▶ **Extract provided**:
I would be much more well-disposed to a view that only counts votes from accounts which are more than a year old, or some other criterion which reduces young and drive-by accounts, while still allowing people to eventually count as old-timers.

I upvoted this comment, but it doesn't count.
What I want is a news aggregator like HN but where I can control (possibly have it learnt) how to rank based on network effects. Preferably in an interpretable fashion if any machine learning gets involved. Heck, I would even be happy for it to be partially probabilistic to get me to “read across the aile” at times.
You can already do that. Just click hide on posts you don’t want to see.

The issue with having a model that does it for you is that your going to immediately start fighting against it and its decisions.

Hate to be the stereotypical pedantic HN commenter, but fwiw this normally works, I believe there's an exception with Ask HN posts where clicking "hide" will not fully hide it, at least last time I tried.
Wait, have I been on HN since 2011 without realising this? There is nothing in the FAQ at least [1].

[1]: https://news.ycombinator.com/newsfaq.html

I have always avoid pushing “hide” since I assumed a new submission would pop up at the bottom and I never wanted to go beyond the top 30 as I feared I would stay on the site for a bit too long.

So tiktok but for news?
Smart personalised and decentralised search with comment aggregation and sharing.

It shows you what you're interested in, not what adtech, or social media barons, or VCs, think you should be reading for your own good. Or for "engagement."

Something something echo chamber? Probably. But it's not as if we don't have those already.

(Entries giving target coordinates)
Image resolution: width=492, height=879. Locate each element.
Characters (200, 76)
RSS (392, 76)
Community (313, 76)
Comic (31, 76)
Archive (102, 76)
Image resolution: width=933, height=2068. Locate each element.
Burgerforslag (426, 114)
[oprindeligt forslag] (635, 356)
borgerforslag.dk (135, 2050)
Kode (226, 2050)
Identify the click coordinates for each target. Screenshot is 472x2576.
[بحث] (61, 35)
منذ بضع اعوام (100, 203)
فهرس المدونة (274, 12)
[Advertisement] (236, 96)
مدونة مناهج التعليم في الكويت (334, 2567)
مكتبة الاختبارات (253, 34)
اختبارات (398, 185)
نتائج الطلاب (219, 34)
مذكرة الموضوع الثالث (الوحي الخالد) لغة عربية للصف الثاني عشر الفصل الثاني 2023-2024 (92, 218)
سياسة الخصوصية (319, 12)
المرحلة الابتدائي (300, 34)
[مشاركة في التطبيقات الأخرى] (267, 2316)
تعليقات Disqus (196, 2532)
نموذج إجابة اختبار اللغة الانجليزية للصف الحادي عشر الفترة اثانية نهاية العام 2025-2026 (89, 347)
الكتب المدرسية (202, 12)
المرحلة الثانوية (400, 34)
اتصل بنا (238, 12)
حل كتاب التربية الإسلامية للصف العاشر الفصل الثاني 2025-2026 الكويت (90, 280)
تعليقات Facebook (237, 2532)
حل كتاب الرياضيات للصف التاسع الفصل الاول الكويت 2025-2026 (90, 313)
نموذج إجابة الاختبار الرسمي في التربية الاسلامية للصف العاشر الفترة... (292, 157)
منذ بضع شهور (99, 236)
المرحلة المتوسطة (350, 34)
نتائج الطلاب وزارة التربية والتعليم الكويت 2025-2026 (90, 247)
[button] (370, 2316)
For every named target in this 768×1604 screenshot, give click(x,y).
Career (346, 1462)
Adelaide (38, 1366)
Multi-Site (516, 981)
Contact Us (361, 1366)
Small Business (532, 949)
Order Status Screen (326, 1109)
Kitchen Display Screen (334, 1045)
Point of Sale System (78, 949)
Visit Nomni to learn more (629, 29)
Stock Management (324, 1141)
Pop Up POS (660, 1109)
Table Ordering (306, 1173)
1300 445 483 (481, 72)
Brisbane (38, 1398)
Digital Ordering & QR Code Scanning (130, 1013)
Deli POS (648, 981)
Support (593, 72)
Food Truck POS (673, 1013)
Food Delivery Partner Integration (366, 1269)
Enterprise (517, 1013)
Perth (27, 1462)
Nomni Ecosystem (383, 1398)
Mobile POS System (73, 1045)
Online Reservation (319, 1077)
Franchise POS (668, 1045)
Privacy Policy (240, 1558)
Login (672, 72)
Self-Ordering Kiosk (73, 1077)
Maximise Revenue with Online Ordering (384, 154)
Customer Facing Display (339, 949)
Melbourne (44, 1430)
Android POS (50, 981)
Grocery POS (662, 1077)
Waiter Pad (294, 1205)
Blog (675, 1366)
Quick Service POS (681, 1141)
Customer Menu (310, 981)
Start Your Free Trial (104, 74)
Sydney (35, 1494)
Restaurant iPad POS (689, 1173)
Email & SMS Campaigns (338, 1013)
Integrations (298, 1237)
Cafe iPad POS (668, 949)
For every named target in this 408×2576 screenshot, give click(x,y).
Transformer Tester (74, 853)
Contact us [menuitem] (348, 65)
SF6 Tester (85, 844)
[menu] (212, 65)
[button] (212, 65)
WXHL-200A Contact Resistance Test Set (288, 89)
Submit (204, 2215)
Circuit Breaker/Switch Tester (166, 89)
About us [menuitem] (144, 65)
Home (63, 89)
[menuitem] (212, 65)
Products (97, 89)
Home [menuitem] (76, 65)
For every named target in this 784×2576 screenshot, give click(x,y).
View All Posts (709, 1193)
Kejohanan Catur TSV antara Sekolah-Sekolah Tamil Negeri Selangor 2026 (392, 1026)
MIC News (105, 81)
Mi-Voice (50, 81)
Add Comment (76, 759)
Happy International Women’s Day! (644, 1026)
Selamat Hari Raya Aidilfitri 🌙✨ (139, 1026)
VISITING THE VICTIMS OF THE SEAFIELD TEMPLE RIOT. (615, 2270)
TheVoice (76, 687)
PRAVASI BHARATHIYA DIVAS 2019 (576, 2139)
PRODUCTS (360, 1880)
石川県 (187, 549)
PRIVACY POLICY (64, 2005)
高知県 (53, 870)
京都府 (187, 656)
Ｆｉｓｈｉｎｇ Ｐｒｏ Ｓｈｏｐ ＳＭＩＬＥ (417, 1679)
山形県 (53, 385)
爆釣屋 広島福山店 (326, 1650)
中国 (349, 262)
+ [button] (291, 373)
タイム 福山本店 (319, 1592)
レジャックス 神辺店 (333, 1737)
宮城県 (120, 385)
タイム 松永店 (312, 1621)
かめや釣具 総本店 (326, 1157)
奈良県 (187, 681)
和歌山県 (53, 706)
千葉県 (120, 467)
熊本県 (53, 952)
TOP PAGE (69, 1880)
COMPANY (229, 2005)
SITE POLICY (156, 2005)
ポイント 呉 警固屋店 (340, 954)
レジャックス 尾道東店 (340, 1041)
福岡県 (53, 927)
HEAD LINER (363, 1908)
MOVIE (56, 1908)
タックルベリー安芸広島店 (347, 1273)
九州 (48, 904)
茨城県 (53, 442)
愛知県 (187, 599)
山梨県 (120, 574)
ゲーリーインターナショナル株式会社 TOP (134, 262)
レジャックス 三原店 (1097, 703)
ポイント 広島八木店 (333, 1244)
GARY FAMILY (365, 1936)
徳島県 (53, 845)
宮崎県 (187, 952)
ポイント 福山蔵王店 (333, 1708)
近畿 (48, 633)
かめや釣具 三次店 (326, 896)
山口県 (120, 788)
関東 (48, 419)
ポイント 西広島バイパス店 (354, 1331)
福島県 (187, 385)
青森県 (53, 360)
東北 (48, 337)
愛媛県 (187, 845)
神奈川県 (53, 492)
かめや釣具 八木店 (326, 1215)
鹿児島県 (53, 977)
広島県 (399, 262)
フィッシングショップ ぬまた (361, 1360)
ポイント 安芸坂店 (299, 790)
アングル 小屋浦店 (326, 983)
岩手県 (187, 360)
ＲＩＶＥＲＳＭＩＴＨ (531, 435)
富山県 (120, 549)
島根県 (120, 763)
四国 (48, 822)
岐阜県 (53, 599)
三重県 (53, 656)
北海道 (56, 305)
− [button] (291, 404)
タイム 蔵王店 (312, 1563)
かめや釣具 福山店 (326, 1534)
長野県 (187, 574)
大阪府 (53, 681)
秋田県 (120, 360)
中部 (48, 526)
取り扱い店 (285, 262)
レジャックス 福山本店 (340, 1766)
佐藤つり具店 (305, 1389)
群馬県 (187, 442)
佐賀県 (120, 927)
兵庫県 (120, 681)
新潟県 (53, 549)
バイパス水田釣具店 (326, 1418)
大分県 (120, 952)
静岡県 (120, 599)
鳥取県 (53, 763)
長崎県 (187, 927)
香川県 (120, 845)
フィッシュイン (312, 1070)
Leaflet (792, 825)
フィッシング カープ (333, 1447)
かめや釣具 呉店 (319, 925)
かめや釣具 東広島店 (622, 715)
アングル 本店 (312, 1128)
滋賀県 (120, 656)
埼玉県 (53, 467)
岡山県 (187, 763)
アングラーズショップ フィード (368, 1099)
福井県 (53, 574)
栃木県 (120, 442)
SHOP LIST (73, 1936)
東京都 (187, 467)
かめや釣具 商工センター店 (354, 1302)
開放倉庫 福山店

▶ **List of tasks**:
A. From the records, extract the lines that begin at the one containing "Login (672, 72)" and end with the one containing "Cafe iPad POS (668, 949)", including both, and copy them unchanged.
B. Extend the comment thread about vote counting and news aggregators by writing what comes after its final line.

▶ **The results**:
A.
Login (672, 72)
Self-Ordering Kiosk (73, 1077)
Maximise Revenue with Online Ordering (384, 154)
Customer Facing Display (339, 949)
Melbourne (44, 1430)
Android POS (50, 981)
Grocery POS (662, 1077)
Waiter Pad (294, 1205)
Blog (675, 1366)
Quick Service POS (681, 1141)
Customer Menu (310, 981)
Start Your Free Trial (104, 74)
Sydney (35, 1494)
Restaurant iPad POS (689, 1173)
Email & SMS Campaigns (338, 1013)
Integrations (298, 1237)
Cafe iPad POS (668, 949)

B.
I've thought about that, however I worry about it turning into what Facebook does and put you in an echo chamber (with the occasional "across the isle" item thrown in to "make you angry"). But I still like the idea, just not sure what the best implementation would be.

Some ideas I've had include having multiple up/down vote buttons for different criteria -- one that says if you agree or not with the content, and another one that says if it is a well reasoned and interesting post. That way I can pull up things that people in my cohort think is a good post but also disagree with content wise. But this requires that people are reliable able to judge something fairly that goes against their view.

Then I'd like to see "bubbles" that show which cohort(s) I belong to and which other ones are out there so I can choose which to read at any one time.

"Aisle," both of you, like in the senate chambers.
It already is an echo chamber. Except that you have zero control over the content you see, so you're stuck in someone else's echo chamber. It can be really fucking frustrating, which is why I closed my main account after 8 years.
you're still here tho, so why close the account?
I don't really want to be here. This account will be gone too as soon as I close my browser. I won't make another one unless something very urgent comes up.
Slashdot moderation has this, with separate voting for insightful, interesting, funny, etc, and the corresponding toggles on the view side if you want to prioritize or exclude particular categories.
I always thought HN (or reddit, youtube, etc), with a Bayesian filter would be interesting.

I'm sure there's a good amount of obscure content that doesn't get appreciated because it never reaches the people that would enjoy it.

That's certainly the case but how would a Bayesian filter help?
Why do you care about a random view on a website?
It probably started as a fun gimmick rather than an actual feature people are supposed to use?
Your vote counts on the main homepage.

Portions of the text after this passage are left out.